KHARTOUM (SUDAN) – La combinazione di ezetimibe e atorvastatina (Liptruzet), è stata recentemente approvata dalla Food and Drug Administration per la riduzione del colesterolo delle lipoproteine a bassa densità (LDL-C) nei pazienti con iperlipidemia primaria o mista, come nel caso dell’ipercolesterolemia familiare omozigote. Il farmaco aiuta a bloccare l’assorbimento intestinale del colesterolo e inibisce la sua produzione nel fegato.

Un gruppo di ricercatori della Omdurman Islamic University di Khartoum, Sudan, ha effettuato una ricerca sul database Medline, per valutare la sicurezza e l’efficacia di questa combinazione come trattamento nell’iperlipidemia. Lo studio, pubblicato sulla rivista Expert Opinion on Drug Safety, ha dimostrato che la combinazione di ezetimibe e atorvastatina è efficace nel ridurre il colesterolo LDL. Non è solo un trattamento sicuro ed efficace nell’iperlipidemia, ma riduce anche i marker infiammatori e l’aterosclerosi. Non è ancora chiaro, tuttavia, se la terapia di combinazione possa ridurre il rischio di diabete associato alla somministrazione di statine.
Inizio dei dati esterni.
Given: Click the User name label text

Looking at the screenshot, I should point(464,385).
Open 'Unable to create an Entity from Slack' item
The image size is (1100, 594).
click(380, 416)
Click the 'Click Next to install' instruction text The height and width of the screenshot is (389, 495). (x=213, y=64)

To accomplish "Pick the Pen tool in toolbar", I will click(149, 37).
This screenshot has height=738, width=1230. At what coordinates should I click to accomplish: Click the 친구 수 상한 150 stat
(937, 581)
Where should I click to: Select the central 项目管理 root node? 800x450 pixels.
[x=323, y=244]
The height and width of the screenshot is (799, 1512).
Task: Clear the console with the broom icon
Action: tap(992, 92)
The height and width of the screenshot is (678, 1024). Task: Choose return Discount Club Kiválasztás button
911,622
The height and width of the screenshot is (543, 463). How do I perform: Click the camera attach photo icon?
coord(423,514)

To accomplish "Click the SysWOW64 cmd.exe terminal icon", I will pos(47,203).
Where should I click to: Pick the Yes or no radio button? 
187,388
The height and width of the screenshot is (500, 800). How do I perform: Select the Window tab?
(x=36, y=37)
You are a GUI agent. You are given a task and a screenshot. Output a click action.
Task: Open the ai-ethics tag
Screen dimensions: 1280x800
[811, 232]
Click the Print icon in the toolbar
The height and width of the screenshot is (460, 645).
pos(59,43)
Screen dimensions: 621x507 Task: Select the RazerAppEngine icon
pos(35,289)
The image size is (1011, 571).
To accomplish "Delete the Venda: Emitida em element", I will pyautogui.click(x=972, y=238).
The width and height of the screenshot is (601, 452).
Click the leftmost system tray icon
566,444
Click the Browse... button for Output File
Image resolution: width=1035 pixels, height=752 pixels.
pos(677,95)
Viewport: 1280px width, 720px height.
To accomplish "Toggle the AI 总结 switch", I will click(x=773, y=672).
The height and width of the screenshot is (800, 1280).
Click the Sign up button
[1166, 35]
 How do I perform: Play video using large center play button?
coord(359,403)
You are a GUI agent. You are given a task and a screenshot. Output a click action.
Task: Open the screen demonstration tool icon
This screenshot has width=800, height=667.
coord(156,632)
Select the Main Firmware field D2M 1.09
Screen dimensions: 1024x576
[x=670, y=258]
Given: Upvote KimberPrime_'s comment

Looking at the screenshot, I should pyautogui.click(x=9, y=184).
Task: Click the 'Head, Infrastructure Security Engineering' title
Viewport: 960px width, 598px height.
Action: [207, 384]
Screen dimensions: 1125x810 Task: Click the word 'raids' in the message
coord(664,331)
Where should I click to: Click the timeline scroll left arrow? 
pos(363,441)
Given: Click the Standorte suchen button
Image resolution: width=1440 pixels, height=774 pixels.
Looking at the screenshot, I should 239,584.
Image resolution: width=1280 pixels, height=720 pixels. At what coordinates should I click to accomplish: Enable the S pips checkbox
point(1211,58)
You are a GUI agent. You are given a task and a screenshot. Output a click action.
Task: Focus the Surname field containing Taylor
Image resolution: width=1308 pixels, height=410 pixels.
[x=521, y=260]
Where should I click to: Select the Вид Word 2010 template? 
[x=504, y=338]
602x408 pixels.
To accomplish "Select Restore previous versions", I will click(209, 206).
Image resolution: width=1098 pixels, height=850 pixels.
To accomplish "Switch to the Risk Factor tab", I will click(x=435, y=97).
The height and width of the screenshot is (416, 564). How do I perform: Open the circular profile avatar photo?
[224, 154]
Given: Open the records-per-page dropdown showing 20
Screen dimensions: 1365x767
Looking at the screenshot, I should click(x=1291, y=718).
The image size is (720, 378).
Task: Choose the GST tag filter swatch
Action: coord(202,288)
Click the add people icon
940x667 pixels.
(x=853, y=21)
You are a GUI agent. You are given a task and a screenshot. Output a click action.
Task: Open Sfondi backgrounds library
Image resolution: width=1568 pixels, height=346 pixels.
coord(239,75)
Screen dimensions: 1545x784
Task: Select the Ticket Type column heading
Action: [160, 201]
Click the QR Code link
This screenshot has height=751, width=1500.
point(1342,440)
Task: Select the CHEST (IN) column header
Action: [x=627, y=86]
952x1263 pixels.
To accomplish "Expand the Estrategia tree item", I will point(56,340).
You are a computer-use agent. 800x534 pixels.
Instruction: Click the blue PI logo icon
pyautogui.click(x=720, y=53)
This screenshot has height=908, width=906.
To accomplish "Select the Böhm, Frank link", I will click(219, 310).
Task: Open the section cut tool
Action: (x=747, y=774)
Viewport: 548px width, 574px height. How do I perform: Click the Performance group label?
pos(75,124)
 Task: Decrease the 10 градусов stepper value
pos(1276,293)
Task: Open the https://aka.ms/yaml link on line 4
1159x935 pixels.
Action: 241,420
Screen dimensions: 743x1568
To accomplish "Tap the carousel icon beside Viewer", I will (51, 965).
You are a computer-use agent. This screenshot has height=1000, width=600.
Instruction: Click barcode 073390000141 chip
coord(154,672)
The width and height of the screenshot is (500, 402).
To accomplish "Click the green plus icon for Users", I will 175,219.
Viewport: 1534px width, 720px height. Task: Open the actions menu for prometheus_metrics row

La sensibilità all’insulina è migliorata dalla singola somministrazione di ezetimibe, una constatazione che è documentata da numerosi studi clinici e animali. Più in particolare, l’ezetimibe ha dimostrato di diminuire la resistenza all’insulina associata con steatosi epatica non alcolica (NAFLD). Altri effetti della terapia di combinazione – suggeriscono gli autori – dovranno essere esplorati nella ricerca futura e nelle prove cliniche: occorrerà verificare se questa combinazione possa essere utilizzata nel trattamento della steatosi epatica non alcolica, dei calcoli biliari di colesterolo e dell’ipertensione portale.